Since few studies are conducted on the effects of leadership styles on MSDs occurrence as one of the most common health outcomes in the developing countries, the current study findings may have a number of important implications for future practices and open up some interesting questions in order to ascertain what other factors are involved in the effect of organizational aspects on MSDs or other health problems. However, as the current study used cross sectional design and self - report questionnaires to gather the required data, the findings should be interpreted with caution. Also, the self - reporting methodology may have some restrictions namely denial, deception, or difficulty in recall. In the current study, the time through which the data had to be recalled was limited since the recall period for reported MSDs complaints was restricted to 12 months.

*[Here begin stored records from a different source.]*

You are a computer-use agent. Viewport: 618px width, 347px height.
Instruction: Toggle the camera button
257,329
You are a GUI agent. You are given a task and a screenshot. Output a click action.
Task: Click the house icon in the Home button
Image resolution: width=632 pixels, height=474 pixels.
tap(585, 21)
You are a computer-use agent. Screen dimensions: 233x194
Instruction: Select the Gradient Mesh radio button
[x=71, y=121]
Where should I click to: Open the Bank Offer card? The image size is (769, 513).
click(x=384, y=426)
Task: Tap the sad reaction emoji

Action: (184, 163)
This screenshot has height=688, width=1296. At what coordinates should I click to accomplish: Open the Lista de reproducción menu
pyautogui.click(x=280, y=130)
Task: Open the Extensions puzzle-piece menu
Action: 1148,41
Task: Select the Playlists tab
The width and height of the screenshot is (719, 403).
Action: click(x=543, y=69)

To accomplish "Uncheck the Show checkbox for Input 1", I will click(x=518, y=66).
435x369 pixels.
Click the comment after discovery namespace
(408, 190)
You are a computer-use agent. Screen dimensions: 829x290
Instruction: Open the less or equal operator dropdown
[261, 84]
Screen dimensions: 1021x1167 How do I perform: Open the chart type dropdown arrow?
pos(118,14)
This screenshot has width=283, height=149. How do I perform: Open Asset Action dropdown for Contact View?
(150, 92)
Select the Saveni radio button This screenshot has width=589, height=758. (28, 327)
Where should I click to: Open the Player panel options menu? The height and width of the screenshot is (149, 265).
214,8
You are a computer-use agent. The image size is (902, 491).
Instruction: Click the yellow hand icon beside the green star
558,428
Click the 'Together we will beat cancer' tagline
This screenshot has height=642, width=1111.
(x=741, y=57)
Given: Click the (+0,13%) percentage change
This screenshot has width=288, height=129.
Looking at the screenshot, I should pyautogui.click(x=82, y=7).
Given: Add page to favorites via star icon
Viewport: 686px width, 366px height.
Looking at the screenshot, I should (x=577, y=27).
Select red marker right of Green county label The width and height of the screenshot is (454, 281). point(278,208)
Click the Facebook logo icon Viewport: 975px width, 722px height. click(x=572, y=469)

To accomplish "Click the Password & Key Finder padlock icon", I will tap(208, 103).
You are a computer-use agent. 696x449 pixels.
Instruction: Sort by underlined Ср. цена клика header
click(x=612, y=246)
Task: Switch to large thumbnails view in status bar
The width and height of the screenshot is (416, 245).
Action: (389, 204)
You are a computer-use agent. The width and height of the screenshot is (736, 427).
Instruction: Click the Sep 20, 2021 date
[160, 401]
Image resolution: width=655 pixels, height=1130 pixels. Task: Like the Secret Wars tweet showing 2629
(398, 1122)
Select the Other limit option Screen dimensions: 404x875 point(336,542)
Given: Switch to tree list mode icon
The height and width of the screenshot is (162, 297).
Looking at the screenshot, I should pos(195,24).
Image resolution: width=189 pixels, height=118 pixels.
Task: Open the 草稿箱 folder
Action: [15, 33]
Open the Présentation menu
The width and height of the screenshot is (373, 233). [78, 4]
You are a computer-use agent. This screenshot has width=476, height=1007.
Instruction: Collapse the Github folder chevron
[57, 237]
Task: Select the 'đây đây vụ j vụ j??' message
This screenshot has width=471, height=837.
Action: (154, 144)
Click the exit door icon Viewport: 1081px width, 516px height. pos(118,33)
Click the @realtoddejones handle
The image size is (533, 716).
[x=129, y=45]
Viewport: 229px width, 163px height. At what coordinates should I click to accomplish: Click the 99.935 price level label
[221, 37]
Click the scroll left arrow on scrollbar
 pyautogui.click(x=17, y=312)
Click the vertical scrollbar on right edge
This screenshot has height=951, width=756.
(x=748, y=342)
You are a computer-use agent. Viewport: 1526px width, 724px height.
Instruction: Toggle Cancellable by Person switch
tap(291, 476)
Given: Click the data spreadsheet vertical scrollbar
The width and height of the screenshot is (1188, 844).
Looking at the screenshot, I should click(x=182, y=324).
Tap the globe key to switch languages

This problem also exists for MLQ data, as the leaders may be reluctant to report abnormal work treatment. Finally, as the participants in the current study were limited to the currently working employees, the workers that left the jobs due to MSDs symptoms were likely to be excluded from the study. Therefore, the data may underestimate MSDs prevalence and the relationship between leadership style and MSDs complaints.

4.1. Conclusion

The prevalence of MSDs was high in the studied process industry. The employees that thought laissez faire leadership style was the dominant leadership style in their workplace reported significantly higher rate of MSDs prevalence, while on the contrary the followers of transformational leadership reported less MSDs complaints. As a conclusion, there was a relationship between the leadership style and MSDs occurrence among the employees of the studied process industry.